▶ [EXERCISE DIRECTIONS]: Start to finish, copy the data exactly.

+++ ENTRIES PROVIDED +++

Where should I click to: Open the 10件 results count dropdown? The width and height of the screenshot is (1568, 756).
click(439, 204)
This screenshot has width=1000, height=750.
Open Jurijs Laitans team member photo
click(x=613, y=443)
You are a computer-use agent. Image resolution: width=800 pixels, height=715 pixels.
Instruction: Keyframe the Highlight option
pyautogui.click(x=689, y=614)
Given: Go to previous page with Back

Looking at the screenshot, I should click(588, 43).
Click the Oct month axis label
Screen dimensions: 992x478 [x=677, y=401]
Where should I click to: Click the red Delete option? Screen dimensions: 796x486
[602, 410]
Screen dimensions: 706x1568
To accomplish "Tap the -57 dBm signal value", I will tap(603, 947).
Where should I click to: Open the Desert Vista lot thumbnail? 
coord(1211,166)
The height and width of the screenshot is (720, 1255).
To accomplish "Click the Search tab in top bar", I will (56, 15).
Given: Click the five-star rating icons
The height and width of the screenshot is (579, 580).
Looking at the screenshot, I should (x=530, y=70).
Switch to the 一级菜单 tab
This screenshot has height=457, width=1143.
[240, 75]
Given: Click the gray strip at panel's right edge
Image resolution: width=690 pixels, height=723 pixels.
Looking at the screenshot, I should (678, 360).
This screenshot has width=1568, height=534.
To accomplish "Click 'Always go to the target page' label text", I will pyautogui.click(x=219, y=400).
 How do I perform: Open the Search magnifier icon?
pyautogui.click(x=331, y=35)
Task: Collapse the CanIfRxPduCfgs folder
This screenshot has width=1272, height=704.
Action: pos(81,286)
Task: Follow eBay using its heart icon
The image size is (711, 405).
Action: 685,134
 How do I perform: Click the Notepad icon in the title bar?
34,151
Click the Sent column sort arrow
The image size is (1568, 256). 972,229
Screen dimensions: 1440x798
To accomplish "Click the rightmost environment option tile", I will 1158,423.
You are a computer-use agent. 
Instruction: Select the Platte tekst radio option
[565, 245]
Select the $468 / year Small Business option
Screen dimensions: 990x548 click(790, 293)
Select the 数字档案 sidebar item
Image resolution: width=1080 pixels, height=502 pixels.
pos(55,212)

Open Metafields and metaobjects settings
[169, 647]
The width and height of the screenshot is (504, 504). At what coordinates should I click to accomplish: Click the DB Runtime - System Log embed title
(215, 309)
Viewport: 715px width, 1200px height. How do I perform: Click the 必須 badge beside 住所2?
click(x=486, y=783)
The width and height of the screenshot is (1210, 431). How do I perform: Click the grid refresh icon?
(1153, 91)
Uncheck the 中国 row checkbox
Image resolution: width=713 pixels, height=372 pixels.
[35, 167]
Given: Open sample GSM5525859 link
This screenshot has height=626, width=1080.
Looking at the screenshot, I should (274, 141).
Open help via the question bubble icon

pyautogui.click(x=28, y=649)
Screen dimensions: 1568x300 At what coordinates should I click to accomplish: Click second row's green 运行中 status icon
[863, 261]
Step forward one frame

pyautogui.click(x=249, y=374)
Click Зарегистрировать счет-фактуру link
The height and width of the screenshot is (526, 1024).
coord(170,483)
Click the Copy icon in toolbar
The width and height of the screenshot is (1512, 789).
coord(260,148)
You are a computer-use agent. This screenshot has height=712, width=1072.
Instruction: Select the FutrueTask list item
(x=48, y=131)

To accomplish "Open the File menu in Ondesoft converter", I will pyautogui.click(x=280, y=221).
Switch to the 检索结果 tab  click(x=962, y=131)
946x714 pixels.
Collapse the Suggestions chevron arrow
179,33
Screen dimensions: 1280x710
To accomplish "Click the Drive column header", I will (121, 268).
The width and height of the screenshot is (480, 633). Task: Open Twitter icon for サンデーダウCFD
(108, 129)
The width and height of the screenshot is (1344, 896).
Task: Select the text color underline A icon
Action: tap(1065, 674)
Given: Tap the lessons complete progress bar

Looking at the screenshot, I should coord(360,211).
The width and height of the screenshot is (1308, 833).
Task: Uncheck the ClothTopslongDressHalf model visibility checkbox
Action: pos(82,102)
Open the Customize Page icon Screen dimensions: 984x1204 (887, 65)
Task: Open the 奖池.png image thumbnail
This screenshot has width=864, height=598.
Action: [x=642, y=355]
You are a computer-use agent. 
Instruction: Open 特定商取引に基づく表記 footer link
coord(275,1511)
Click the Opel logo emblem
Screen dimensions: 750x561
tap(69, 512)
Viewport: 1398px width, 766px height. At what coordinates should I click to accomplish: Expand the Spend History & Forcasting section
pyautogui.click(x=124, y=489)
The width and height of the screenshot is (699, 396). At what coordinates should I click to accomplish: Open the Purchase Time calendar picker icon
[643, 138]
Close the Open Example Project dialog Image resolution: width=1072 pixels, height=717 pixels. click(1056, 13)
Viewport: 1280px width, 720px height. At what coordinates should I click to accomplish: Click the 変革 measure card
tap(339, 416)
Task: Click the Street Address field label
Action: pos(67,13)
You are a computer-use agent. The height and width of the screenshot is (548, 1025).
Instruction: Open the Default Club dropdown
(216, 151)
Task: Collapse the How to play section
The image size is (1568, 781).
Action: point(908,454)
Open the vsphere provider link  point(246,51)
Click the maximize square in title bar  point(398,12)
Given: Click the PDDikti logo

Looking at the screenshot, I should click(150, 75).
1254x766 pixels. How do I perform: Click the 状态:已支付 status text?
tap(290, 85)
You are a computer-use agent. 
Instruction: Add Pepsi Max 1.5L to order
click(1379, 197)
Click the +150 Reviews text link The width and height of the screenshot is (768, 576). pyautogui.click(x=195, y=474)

+++

▶ [RESPONSE TO THIS EXERCISE]:
Where should I click to: Open the 10件 results count dropdown? The width and height of the screenshot is (1568, 756).
click(439, 204)
This screenshot has width=1000, height=750.
Open Jurijs Laitans team member photo
click(x=613, y=443)
You are a computer-use agent. Image resolution: width=800 pixels, height=715 pixels.
Instruction: Keyframe the Highlight option
pyautogui.click(x=689, y=614)
Given: Go to previous page with Back

Looking at the screenshot, I should click(588, 43).
Click the Oct month axis label
Screen dimensions: 992x478 [x=677, y=401]
Where should I click to: Click the red Delete option? Screen dimensions: 796x486
[602, 410]
Screen dimensions: 706x1568
To accomplish "Tap the -57 dBm signal value", I will tap(603, 947).
Where should I click to: Open the Desert Vista lot thumbnail? 
coord(1211,166)
The height and width of the screenshot is (720, 1255).
To accomplish "Click the Search tab in top bar", I will (56, 15).
Given: Click the five-star rating icons
The height and width of the screenshot is (579, 580).
Looking at the screenshot, I should (x=530, y=70).
Switch to the 一级菜单 tab
This screenshot has height=457, width=1143.
[240, 75]
Given: Click the gray strip at panel's right edge
Image resolution: width=690 pixels, height=723 pixels.
Looking at the screenshot, I should (678, 360).
This screenshot has width=1568, height=534.
To accomplish "Click 'Always go to the target page' label text", I will pyautogui.click(x=219, y=400).
 How do I perform: Open the Search magnifier icon?
pyautogui.click(x=331, y=35)
Task: Collapse the CanIfRxPduCfgs folder
This screenshot has width=1272, height=704.
Action: pos(81,286)
Task: Follow eBay using its heart icon
The image size is (711, 405).
Action: 685,134
 How do I perform: Click the Notepad icon in the title bar?
34,151
Click the Sent column sort arrow
The image size is (1568, 256). 972,229
Screen dimensions: 1440x798
To accomplish "Click the rightmost environment option tile", I will 1158,423.
You are a computer-use agent. 
Instruction: Select the Platte tekst radio option
[565, 245]
Select the $468 / year Small Business option
Screen dimensions: 990x548 click(790, 293)
Select the 数字档案 sidebar item
Image resolution: width=1080 pixels, height=502 pixels.
pos(55,212)

Open Metafields and metaobjects settings
[169, 647]
The width and height of the screenshot is (504, 504). At what coordinates should I click to accomplish: Click the DB Runtime - System Log embed title
(215, 309)
Viewport: 715px width, 1200px height. How do I perform: Click the 必須 badge beside 住所2?
click(x=486, y=783)
The width and height of the screenshot is (1210, 431). How do I perform: Click the grid refresh icon?
(1153, 91)
Uncheck the 中国 row checkbox
Image resolution: width=713 pixels, height=372 pixels.
[35, 167]
Given: Open sample GSM5525859 link
This screenshot has height=626, width=1080.
Looking at the screenshot, I should (274, 141).
Open help via the question bubble icon

pyautogui.click(x=28, y=649)
Screen dimensions: 1568x300 At what coordinates should I click to accomplish: Click second row's green 运行中 status icon
[863, 261]
Step forward one frame

pyautogui.click(x=249, y=374)
Click Зарегистрировать счет-фактуру link
The height and width of the screenshot is (526, 1024).
coord(170,483)
Click the Copy icon in toolbar
The width and height of the screenshot is (1512, 789).
coord(260,148)
You are a computer-use agent. This screenshot has height=712, width=1072.
Instruction: Select the FutrueTask list item
(x=48, y=131)

To accomplish "Open the File menu in Ondesoft converter", I will pyautogui.click(x=280, y=221).
Switch to the 检索结果 tab  click(x=962, y=131)
946x714 pixels.
Collapse the Suggestions chevron arrow
179,33
Screen dimensions: 1280x710
To accomplish "Click the Drive column header", I will (121, 268).
The width and height of the screenshot is (480, 633). Task: Open Twitter icon for サンデーダウCFD
(108, 129)
The width and height of the screenshot is (1344, 896).
Task: Select the text color underline A icon
Action: tap(1065, 674)
Given: Tap the lessons complete progress bar

Looking at the screenshot, I should coord(360,211).
The width and height of the screenshot is (1308, 833).
Task: Uncheck the ClothTopslongDressHalf model visibility checkbox
Action: pos(82,102)
Open the Customize Page icon Screen dimensions: 984x1204 (887, 65)
Task: Open the 奖池.png image thumbnail
This screenshot has width=864, height=598.
Action: [x=642, y=355]
You are a computer-use agent. 
Instruction: Open 特定商取引に基づく表記 footer link
coord(275,1511)
Click the Opel logo emblem
Screen dimensions: 750x561
tap(69, 512)
Viewport: 1398px width, 766px height. At what coordinates should I click to accomplish: Expand the Spend History & Forcasting section
pyautogui.click(x=124, y=489)
The width and height of the screenshot is (699, 396). At what coordinates should I click to accomplish: Open the Purchase Time calendar picker icon
[643, 138]
Close the Open Example Project dialog Image resolution: width=1072 pixels, height=717 pixels. click(1056, 13)
Viewport: 1280px width, 720px height. At what coordinates should I click to accomplish: Click the 変革 measure card
tap(339, 416)
Task: Click the Street Address field label
Action: pos(67,13)
You are a computer-use agent. The height and width of the screenshot is (548, 1025).
Instruction: Open the Default Club dropdown
(216, 151)
Task: Collapse the How to play section
The image size is (1568, 781).
Action: point(908,454)
Open the vsphere provider link  point(246,51)
Click the maximize square in title bar  point(398,12)
Given: Click the PDDikti logo

Looking at the screenshot, I should click(150, 75).
1254x766 pixels. How do I perform: Click the 状态:已支付 status text?
tap(290, 85)
You are a computer-use agent. 
Instruction: Add Pepsi Max 1.5L to order
click(1379, 197)
Click the +150 Reviews text link The width and height of the screenshot is (768, 576). pyautogui.click(x=195, y=474)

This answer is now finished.